(RECORDS TO PROCESS Opens)

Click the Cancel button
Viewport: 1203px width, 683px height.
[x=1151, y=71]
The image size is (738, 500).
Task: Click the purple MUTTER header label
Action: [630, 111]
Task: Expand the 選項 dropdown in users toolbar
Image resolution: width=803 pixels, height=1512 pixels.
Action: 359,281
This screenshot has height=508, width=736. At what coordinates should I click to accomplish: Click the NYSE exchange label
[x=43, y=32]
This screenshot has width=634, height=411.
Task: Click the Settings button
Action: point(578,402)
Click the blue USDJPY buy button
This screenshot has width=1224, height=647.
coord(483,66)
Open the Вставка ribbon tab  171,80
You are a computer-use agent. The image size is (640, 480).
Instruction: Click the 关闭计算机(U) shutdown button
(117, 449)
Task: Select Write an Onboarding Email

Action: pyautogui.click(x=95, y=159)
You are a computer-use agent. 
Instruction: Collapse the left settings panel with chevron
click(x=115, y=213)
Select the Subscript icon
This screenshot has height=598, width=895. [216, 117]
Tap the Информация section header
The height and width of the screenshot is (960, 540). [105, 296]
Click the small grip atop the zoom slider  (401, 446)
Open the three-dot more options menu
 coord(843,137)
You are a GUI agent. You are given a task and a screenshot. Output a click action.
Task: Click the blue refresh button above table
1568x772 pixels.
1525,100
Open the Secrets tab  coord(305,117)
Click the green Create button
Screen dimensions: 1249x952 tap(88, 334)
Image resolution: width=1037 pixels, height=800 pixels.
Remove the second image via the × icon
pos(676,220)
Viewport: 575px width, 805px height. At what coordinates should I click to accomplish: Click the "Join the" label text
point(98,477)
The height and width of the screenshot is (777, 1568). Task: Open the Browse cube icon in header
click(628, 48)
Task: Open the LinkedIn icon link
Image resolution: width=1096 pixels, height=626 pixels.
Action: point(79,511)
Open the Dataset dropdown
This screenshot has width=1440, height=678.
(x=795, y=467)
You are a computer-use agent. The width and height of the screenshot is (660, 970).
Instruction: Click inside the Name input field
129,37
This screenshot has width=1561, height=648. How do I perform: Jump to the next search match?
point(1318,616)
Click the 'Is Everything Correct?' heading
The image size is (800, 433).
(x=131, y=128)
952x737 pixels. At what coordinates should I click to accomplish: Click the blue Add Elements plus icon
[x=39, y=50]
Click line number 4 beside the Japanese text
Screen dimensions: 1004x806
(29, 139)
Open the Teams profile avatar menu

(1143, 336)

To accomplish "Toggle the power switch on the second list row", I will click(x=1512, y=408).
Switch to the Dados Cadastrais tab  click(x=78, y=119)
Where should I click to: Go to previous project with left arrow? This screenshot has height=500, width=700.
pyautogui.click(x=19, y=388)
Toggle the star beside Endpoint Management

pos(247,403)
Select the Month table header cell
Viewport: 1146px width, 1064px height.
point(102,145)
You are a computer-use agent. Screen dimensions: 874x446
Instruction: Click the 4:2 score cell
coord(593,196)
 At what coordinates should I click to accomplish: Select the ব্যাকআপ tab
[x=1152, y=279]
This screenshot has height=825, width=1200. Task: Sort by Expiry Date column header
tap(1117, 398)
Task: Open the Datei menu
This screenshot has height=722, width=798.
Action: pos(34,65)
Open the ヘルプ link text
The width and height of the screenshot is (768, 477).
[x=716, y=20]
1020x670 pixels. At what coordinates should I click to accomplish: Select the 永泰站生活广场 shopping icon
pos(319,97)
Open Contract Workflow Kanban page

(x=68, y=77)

(RECORDS TO PROCESS Closes)

**REQUIRED ACTION:**
Report the lines above that contain "computer".

**TASK RESPONSE:**
You are a computer-use agent. The image size is (640, 480).
You are a computer-use agent. 
You are a computer-use agent. The width and height of the screenshot is (660, 970).
You are a computer-use agent. Screen dimensions: 874x446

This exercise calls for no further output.